__INSTRUCTIONS TO FOLLOW__
Swap "How do I perform" for "How can I do" everywhere it appears in the data below, leaving everything else unchanged.

Stored entries:

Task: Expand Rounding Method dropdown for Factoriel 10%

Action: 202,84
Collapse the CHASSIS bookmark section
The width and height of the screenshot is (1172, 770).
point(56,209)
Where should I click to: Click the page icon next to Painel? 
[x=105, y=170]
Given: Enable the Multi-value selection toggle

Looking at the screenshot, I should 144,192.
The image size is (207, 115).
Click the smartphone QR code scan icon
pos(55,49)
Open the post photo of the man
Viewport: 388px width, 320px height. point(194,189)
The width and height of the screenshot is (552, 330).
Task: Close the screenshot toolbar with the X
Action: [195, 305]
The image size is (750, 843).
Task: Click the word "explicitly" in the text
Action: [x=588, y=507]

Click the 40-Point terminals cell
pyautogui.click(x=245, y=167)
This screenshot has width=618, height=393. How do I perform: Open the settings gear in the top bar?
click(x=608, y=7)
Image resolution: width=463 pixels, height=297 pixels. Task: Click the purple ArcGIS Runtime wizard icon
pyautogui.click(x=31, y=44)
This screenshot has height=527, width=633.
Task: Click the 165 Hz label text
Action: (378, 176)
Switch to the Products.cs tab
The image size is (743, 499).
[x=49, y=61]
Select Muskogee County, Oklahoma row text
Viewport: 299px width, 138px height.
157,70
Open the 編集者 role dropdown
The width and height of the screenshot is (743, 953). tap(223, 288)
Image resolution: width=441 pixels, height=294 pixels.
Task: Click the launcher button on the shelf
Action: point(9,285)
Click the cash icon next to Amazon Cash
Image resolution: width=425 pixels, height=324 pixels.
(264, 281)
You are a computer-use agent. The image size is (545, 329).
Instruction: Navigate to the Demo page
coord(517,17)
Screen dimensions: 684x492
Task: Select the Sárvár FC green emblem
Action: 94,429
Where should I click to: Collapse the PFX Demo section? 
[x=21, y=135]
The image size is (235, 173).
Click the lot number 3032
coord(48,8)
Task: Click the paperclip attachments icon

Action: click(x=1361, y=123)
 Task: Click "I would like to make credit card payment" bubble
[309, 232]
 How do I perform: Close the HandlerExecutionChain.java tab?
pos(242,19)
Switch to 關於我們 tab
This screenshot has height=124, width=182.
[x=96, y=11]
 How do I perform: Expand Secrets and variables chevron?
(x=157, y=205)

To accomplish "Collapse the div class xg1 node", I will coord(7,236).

__PROBLEM SOLUTION__
Task: Expand Rounding Method dropdown for Factoriel 10%

Action: 202,84
Collapse the CHASSIS bookmark section
The width and height of the screenshot is (1172, 770).
point(56,209)
Where should I click to: Click the page icon next to Painel? 
[x=105, y=170]
Given: Enable the Multi-value selection toggle

Looking at the screenshot, I should 144,192.
The image size is (207, 115).
Click the smartphone QR code scan icon
pos(55,49)
Open the post photo of the man
Viewport: 388px width, 320px height. point(194,189)
The width and height of the screenshot is (552, 330).
Task: Close the screenshot toolbar with the X
Action: [195, 305]
The image size is (750, 843).
Task: Click the word "explicitly" in the text
Action: [x=588, y=507]

Click the 40-Point terminals cell
pyautogui.click(x=245, y=167)
This screenshot has width=618, height=393. How can I do: Open the settings gear in the top bar?
click(x=608, y=7)
Image resolution: width=463 pixels, height=297 pixels. Task: Click the purple ArcGIS Runtime wizard icon
pyautogui.click(x=31, y=44)
This screenshot has height=527, width=633.
Task: Click the 165 Hz label text
Action: (378, 176)
Switch to the Products.cs tab
The image size is (743, 499).
[x=49, y=61]
Select Muskogee County, Oklahoma row text
Viewport: 299px width, 138px height.
157,70
Open the 編集者 role dropdown
The width and height of the screenshot is (743, 953). tap(223, 288)
Image resolution: width=441 pixels, height=294 pixels.
Task: Click the launcher button on the shelf
Action: point(9,285)
Click the cash icon next to Amazon Cash
Image resolution: width=425 pixels, height=324 pixels.
(264, 281)
You are a computer-use agent. The image size is (545, 329).
Instruction: Navigate to the Demo page
coord(517,17)
Screen dimensions: 684x492
Task: Select the Sárvár FC green emblem
Action: 94,429
Where should I click to: Collapse the PFX Demo section? 
[x=21, y=135]
The image size is (235, 173).
Click the lot number 3032
coord(48,8)
Task: Click the paperclip attachments icon

Action: click(x=1361, y=123)
 Task: Click "I would like to make credit card payment" bubble
[309, 232]
 How can I do: Close the HandlerExecutionChain.java tab?
pos(242,19)
Switch to 關於我們 tab
This screenshot has height=124, width=182.
[x=96, y=11]
 How can I do: Expand Secrets and variables chevron?
(x=157, y=205)

To accomplish "Collapse the div class xg1 node", I will coord(7,236).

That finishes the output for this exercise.